Filter the entries for the string "screenshot". Copy each line that has it.

*** Opening Supplied material ***

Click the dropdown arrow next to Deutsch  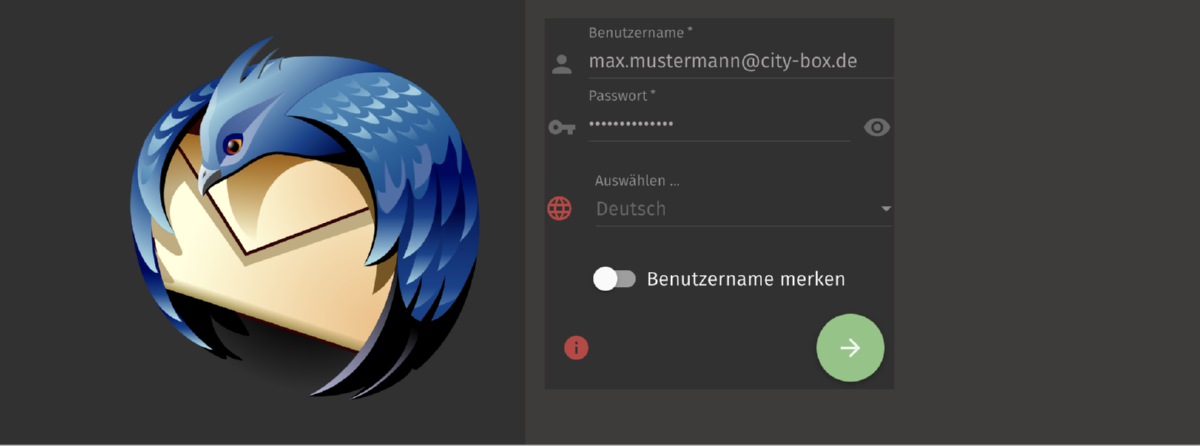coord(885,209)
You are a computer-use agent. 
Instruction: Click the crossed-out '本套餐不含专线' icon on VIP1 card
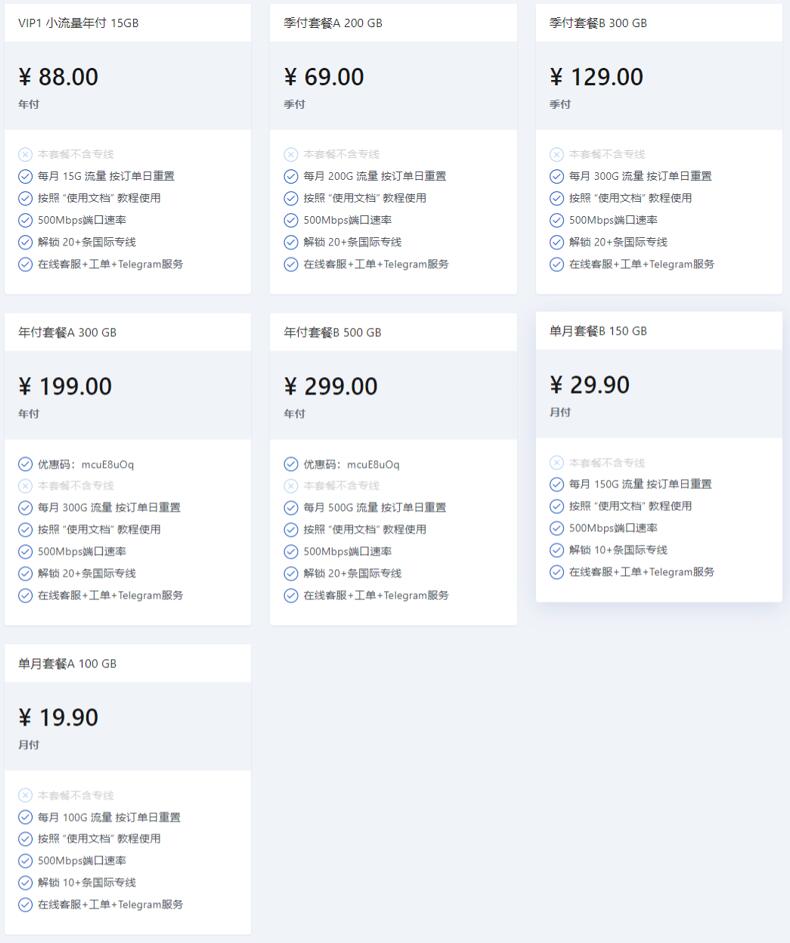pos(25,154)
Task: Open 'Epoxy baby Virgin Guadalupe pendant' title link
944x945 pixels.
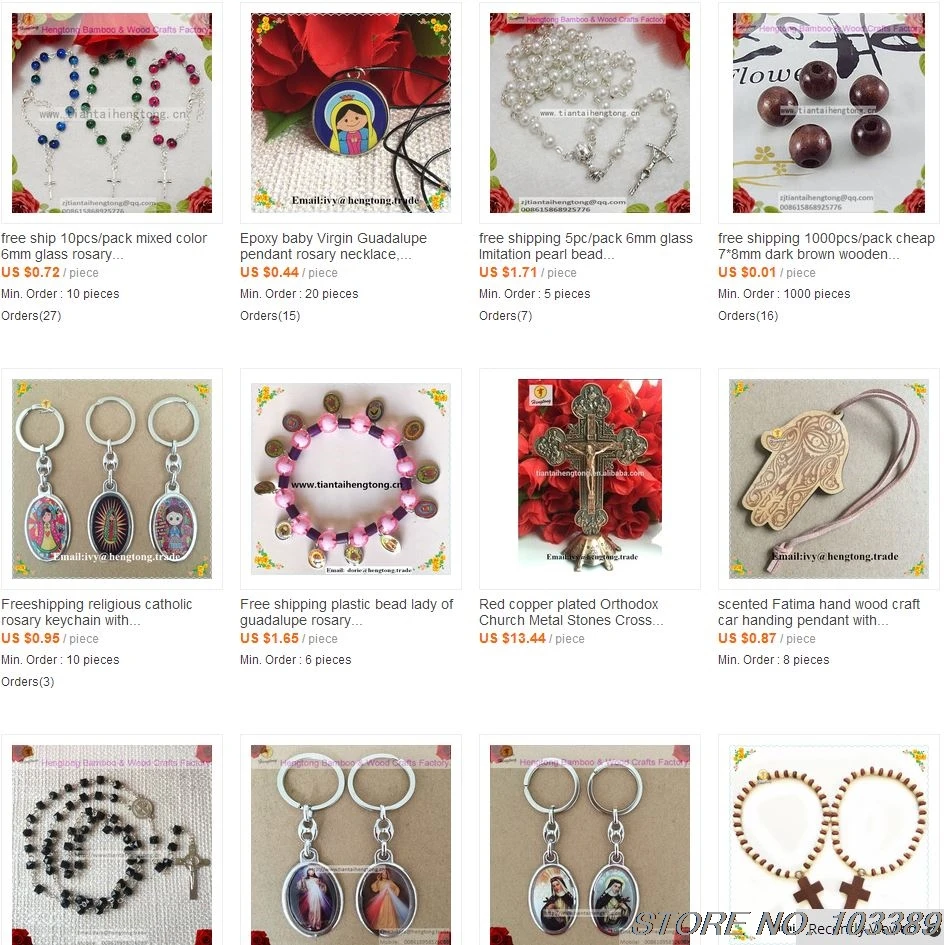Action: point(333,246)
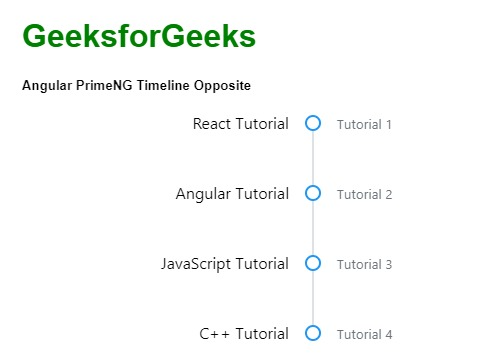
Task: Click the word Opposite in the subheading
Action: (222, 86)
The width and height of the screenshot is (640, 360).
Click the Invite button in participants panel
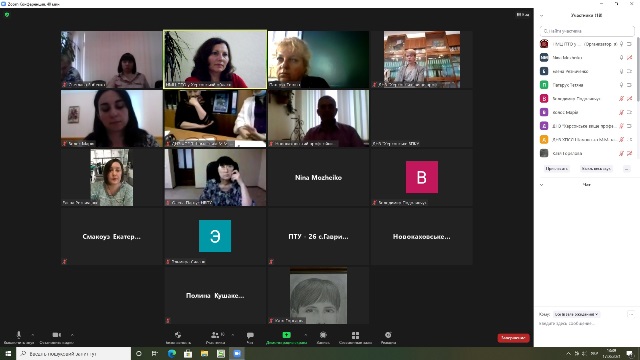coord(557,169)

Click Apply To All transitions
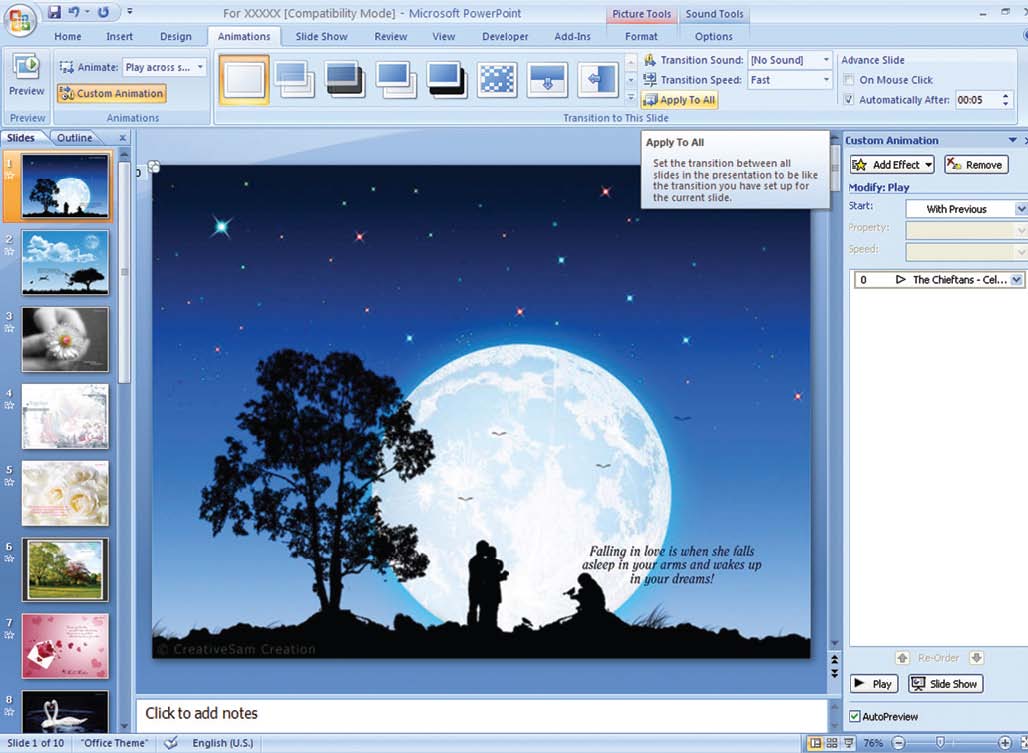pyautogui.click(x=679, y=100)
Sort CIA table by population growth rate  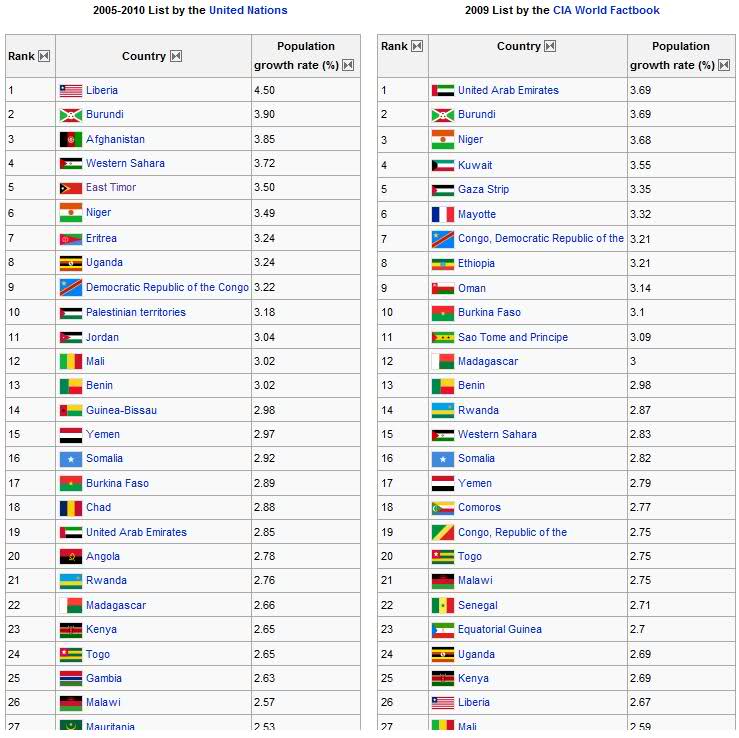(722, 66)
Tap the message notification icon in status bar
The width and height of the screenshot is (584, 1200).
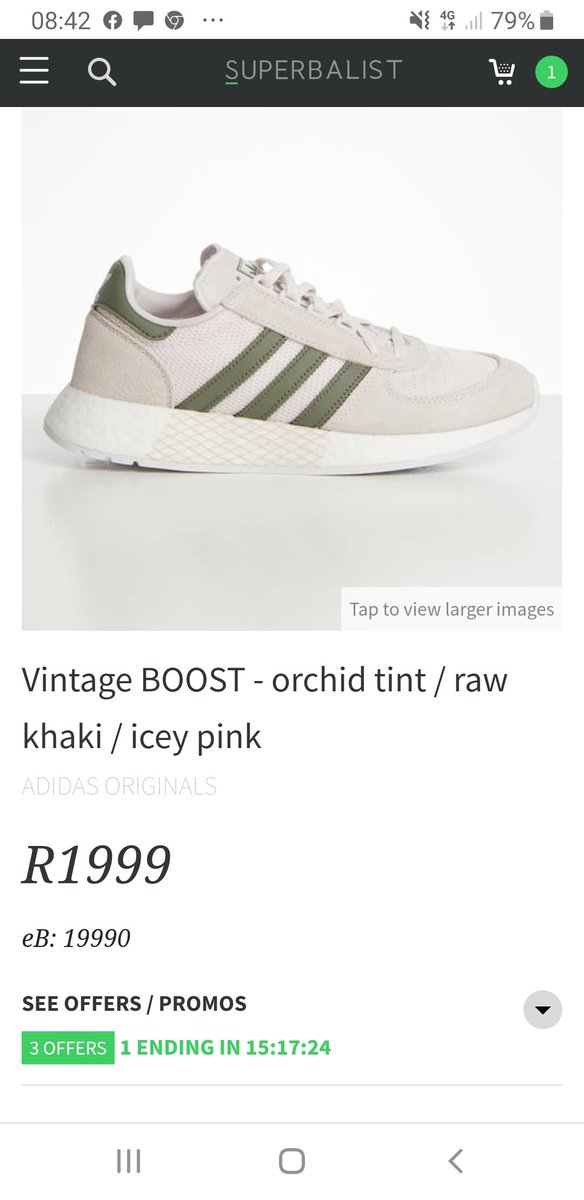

*** Closing Supplied material ***

• _Solution to this task_:
The width and height of the screenshot is (640, 360).
The width and height of the screenshot is (584, 1200).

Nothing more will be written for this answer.